We have previously covered several machine learning algorithms, all of which are used for classification. For a change of taste today, let’s learn how to perform regression. Regression is to predict new data based on existing data, such as predicting product sales.
Let's take a look at the simplest linear regression. Based on standard linear regression, more linear regression algorithms can be extended, such as local weighted linear regression based on kernel function, lasso, etc. If you want to know, you can refer to the relevant information. Let's take a look at the most basic principles of linear regression.

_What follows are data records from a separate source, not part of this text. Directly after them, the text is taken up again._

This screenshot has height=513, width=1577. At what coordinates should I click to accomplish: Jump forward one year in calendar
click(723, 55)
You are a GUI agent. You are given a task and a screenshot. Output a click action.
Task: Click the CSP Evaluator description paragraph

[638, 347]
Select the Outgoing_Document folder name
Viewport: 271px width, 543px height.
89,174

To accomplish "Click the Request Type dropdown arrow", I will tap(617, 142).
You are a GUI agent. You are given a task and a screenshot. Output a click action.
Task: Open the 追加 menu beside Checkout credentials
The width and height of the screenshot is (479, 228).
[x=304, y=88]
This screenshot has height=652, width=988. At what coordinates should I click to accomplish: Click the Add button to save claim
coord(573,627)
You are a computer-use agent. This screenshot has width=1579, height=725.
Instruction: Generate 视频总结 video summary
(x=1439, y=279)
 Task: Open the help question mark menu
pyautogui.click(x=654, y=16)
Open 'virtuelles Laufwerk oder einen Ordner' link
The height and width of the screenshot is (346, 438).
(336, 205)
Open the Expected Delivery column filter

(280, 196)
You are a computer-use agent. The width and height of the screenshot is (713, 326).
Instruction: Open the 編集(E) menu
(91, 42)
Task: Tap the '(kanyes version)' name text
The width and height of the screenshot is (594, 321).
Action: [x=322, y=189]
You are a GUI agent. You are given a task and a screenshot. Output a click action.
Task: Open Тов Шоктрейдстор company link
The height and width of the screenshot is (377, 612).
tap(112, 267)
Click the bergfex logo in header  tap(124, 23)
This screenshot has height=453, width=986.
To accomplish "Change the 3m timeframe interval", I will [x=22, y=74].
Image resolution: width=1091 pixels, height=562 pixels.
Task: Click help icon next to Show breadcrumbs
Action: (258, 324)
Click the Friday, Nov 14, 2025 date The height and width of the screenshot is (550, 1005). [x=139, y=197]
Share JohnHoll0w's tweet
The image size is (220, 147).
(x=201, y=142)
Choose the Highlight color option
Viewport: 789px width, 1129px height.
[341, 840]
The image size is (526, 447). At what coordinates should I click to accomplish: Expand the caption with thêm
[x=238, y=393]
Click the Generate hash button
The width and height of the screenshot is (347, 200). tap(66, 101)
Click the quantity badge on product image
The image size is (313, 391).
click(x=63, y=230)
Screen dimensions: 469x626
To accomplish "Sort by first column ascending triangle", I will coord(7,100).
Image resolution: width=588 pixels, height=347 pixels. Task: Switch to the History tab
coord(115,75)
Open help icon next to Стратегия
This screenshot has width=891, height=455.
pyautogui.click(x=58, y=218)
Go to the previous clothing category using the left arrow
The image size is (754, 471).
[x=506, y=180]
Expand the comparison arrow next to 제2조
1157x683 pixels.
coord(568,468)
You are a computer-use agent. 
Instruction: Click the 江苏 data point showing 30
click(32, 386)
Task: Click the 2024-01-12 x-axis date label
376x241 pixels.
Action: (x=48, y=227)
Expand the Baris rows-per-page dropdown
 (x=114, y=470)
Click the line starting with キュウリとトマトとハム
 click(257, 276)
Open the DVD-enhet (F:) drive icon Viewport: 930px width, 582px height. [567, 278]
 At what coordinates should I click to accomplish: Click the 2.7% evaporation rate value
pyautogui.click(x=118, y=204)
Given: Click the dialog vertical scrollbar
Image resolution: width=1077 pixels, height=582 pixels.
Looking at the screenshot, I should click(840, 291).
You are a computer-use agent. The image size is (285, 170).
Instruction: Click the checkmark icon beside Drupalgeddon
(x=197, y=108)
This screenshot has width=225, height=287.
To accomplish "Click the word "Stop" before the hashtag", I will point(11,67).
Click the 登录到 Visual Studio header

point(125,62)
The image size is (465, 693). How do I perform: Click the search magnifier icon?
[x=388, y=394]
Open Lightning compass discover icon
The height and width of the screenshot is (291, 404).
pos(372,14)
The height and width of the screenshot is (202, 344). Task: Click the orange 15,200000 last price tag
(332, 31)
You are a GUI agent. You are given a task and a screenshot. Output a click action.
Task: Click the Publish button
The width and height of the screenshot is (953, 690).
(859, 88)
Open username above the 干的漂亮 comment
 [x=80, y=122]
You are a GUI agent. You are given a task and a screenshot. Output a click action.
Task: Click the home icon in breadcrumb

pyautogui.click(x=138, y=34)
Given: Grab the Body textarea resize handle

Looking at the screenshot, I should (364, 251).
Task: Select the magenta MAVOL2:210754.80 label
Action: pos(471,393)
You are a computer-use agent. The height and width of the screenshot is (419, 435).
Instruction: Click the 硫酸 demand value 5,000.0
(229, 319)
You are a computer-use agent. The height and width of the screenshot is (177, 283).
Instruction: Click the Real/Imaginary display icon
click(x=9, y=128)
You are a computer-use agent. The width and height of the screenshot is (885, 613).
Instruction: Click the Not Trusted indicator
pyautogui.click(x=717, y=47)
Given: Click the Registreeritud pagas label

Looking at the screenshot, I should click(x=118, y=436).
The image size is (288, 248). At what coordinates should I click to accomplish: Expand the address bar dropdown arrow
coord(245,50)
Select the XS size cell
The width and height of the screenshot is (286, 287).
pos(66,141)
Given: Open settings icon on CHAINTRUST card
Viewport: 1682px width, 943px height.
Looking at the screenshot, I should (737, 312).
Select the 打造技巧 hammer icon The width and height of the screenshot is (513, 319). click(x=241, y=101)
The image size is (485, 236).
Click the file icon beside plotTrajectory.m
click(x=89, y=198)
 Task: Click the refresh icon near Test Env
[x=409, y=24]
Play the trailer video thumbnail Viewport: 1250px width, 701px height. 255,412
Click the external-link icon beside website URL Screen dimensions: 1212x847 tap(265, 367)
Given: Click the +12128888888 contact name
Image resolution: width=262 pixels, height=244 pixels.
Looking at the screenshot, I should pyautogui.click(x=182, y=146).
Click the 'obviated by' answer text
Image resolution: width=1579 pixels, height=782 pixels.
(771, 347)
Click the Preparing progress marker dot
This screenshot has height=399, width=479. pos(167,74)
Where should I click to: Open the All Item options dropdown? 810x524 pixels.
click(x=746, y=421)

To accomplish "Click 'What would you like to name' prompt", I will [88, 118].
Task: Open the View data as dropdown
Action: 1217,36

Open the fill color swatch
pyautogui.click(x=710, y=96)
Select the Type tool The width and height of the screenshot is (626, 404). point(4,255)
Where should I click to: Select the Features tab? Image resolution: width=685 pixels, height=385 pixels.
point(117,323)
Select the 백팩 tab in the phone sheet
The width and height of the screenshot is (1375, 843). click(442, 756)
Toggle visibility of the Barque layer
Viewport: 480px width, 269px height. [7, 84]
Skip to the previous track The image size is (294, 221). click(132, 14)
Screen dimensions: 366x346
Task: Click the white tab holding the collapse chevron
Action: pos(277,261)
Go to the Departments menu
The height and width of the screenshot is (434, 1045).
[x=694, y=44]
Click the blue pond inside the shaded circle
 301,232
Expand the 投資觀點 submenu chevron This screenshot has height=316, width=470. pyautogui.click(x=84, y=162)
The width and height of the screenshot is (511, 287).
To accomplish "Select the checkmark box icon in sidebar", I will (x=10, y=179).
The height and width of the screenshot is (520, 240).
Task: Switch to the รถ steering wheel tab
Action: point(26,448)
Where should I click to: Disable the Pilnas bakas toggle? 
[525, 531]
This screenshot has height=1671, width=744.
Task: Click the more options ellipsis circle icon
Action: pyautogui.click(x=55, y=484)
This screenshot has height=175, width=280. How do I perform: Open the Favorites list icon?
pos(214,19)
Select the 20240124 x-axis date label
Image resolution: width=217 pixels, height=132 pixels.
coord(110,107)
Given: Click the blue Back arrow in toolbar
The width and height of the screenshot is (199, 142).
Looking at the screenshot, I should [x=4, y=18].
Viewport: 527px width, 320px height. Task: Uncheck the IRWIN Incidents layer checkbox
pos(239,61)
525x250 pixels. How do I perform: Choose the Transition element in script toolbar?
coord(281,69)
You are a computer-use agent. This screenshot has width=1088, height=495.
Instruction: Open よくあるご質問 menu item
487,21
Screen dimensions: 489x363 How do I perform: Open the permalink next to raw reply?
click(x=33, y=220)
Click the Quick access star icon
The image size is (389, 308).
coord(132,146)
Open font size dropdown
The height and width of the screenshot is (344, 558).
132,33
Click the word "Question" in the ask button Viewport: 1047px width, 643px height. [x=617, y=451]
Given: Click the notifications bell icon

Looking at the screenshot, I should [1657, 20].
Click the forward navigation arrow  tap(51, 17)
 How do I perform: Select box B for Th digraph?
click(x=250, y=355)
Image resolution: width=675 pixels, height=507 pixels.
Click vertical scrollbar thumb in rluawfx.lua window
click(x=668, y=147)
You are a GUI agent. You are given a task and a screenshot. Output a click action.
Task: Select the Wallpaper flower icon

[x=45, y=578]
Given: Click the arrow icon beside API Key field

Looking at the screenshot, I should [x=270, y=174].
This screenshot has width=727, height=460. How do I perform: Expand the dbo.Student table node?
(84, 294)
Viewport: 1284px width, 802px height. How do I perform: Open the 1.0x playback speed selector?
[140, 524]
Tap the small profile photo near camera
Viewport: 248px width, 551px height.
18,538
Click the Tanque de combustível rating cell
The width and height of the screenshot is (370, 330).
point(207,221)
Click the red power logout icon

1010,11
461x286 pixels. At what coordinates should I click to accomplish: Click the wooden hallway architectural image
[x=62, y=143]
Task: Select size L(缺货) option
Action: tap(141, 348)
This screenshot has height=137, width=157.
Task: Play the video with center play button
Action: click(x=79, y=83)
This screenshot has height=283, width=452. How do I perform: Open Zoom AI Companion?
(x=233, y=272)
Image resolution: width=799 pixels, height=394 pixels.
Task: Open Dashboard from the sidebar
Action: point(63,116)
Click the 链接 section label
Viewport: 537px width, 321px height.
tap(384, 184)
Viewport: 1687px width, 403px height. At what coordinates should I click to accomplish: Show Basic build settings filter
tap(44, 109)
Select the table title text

From linear algebra, we can define a system of linear equations Xw=y, in a linear regression problem, X is our sample data matrix and y is our expected value vector, that is, for a linear regression problem, our X and y are It is known that the problem we need to solve is to find the most suitable vector w, so that the linear equation system can satisfy the linear distribution of the sample points as much as possible. Then we can use the obtained w to make predictions for new data points.
Here we use the squared error to evaluate the error between the actual y value and the predicted value:
Modified to matrix form:
We want to minimize the squared error. According to the content of calculus, we can derive the above formula with respect to w:
Set the above formula equal to 0, and then obtain:
The right side of the equation is all our known data, so the best estimate of w can be obtained.
It can be seen that the principle of linear regression is relatively simple, but if you pay attention to the above formula, you will find that we need to invert the matrix, but what if the matrix is irreversible? There are two ideas here. One is to adopt the idea of ridge regression and introduce the parameter lambda:
In this way, according to the theory of linear algebra, if lambda is not 0, the inverse matrix must exist. Take a look at the code below:
def linear_regression(x_arr, y_arr, lam=0.2):
x_mat = np.mat(x_arr).T
y_mat = np.mat(y_arr).T
x_tx = x_mat.T * x_mat
denom = x_tx + np.eye(np.shape(x_mat)[1]) * lam
# if lam == 0.0
if np.linalg.det (denom) == 0.0:
print('This matrix is singular, cannot do inverse')
return
ws = denom.I * (x_mat.T * y_mat)
return ws
Take a look at the demo called again:
if __name__ == '__main__':
x_vals = np.linspace(0, 1, 1000)
y_vals = x_vals + np.random.normal(0, 1, 1000)
ws = linear_regression(x_vals, y_vals)
predict = 20 * ws
print(predict.A[0][0])
We constructed x and y to satisfy x=y as much as possible, but added noise from a standard normal distribution. After finding ws, we predicted the value of y for x=20. Here is the result of my one run, and the predictions work fine:
19.690649736617942
Another idea is that we directly use the gradient descent method to find the minimum value of the squared error, here we use tensorflow to achieve. First import the required packages and prepare the data:
import numpy as np import tensorflow as tf learning_rate = 0.05 batch_size = 50 x_vals = np.linspace(0, 1, 1000) y_vals = x_vals + np.random.normal(0, 1, 1000) x_vals.resize((x_vals.shape[0], 1)) y_vals.resize((y_vals.shape[0], 1))
Then construct the model, x_data and y_target are placeholders, which are passed in when training the model, and w is the target variable we want to get when training the model:
sex = tf.Session () x_data = tf.placeholder(shape=[None, 1], dtype=tf.float32) y_target = tf.placeholder(shape=[None, 1], dtype=tf.float32) w = tf.Variable(tf.random_normal([1, 1])) model_output = tf.matmul(x_data, w)
Define the mean squared error, then use gradient descent to optimize and find the minimum
loss = tf.reduce_mean(tf.square(y_target - model_output)) init = tf.global_variables_initializer() sess.run(init) my_opt = tf.train.GradientDescentOptimizer(learning_rate) train_step = my_opt.minimize(loss)
Finally, use stochastic gradient descent for training and output test results
for i in range(500):
rand_index = np.random.choice(len(x_vals), size=batch_size)
rand_x = x_vals[rand_index]
rand_y = y_false[rand_index]
sess.run(train_step, feed_dict={x_data: rand_x, y_target: rand_y})
[k] = sess.run (w)
predict = 20 * k
print(predict[0])
One run result:
19.260855
So far, we have implemented linear regression using two methods. The first method is relatively straightforward and implements the algorithm directly. The second method uses tensorflow to obtain the optimal value through the gradient descent algorithm.